In two months of doubling-down, I’ve lost ten pounds. It’s nothing like the rapid weight loss I enjoyed when I started Atkins, but after a year-long stall, I think it’s just fine. If I can lose four or five pounds per month, I’ll be at my target weight by the holidays. (But how many times have I said that?)
There’s another benefit to this doubling-down on Atkins. Although I don’t think I could have tolerated this food when I first started Atkins, right now I’m fine with it. In fact, the best way I can describe how I eat is: I eat as much as I want of whatever I want, whenever I want to. But somehow I no longer “want” to eat foods that are not on my diet. I had cravings for sweets and missed bread for much of my time on Atkins. But not after I started doubling-down on Atkins. Jimmy and Dana are also reporting changes in their appetites and cravings.
Doubling-down, the Fat Fast, or nutritional ketosis, are all personal experiments, they’re not science. It’s n=1: One person trying one diet. Anecdotes at best. There is precious little science and study of overcoming stalls in dieting. Maybe if enough people report good results in these experiments on ourselves, we will pique the curiosity of researchers and grant-funders.
It’s too early to say exactly what this new Atkins phase would look like. My guess is that it would involve a fat percentage along the lines of the Fat Fast: 80 to 90% of calories from fat; careful testing of blood glucose and blood ketones; limited protein intake.
Of course, I still believe that the healthiest and most effective weight loss strategy is Atkins and the low carb high-fat lifestyle. But these long term stalls are more than discouraging. I spoke to someone a few days ago who told me of her experience with Atkins about 15 years earlier. Her diet trajectory was fairly typical: Rapid weight loss, followed by gradual weight loss, a stall and rebound. Without easy access to the kind of support and the community we have on the internet now, when she stalled and then began gaining weight back, she thought the diet had simply stopped working for her. She even tried the ketone urine test strips and, when they didn’t show ketosis, she gave up and eventually put the weight back on. She’s back on Atkins now, and if she hits another stall, at least this time she knows what’s happening.
In my case, I would be fine with being stuck 20 pounds above my target weight for the rest of my life. It sure beats being 70 pounds over. But some dieters have stalls when they’re still obese, many stall when they are still overweight. Sometimes the stalls break and weight loss resumes. Sometimes stalls don’t break. Sometimes people start to add weight, while some reach a set point while still heavier than than they want.

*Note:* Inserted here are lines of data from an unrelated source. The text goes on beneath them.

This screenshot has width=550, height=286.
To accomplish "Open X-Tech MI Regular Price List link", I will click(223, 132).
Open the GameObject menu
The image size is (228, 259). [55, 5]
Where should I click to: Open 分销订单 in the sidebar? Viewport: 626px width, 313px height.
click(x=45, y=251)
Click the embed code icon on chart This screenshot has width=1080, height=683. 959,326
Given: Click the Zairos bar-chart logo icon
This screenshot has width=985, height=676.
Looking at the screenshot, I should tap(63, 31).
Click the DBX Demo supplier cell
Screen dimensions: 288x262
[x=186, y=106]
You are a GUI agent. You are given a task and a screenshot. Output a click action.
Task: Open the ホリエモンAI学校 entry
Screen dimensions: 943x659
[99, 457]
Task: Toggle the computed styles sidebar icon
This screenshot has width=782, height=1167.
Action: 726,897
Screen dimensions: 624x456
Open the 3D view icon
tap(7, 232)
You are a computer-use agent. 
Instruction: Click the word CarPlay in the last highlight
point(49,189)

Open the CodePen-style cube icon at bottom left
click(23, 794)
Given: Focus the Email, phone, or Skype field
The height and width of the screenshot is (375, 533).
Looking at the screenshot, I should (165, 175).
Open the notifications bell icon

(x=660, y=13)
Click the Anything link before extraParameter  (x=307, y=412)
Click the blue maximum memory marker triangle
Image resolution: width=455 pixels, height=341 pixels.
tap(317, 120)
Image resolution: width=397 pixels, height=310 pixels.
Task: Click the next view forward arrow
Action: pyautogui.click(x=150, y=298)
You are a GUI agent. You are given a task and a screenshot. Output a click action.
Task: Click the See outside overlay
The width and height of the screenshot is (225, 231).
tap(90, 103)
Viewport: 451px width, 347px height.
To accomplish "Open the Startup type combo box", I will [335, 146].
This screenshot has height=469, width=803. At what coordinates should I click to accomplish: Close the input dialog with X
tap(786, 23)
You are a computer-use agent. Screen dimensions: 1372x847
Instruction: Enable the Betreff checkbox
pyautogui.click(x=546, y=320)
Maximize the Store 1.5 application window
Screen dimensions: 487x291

Long term stalls are a problem for many Atkins dieters, and I hope the authors of the next version of the diet consider adding a new phase specifically designed to overcome stalls. I wouldn’t expect big changes to the official Atkins diet anytime soon. Phinney, Volek and Westman wouldn’t add new Atkins phases willy-nilly. If they consider it appropriate, they’ll take a very careful and conservative approach based on the best science available.
But Atkins dieters experiencing long-term weight loss stalls are starting to find solutions compatible with the Atkins-based low carb high fat lifestyle.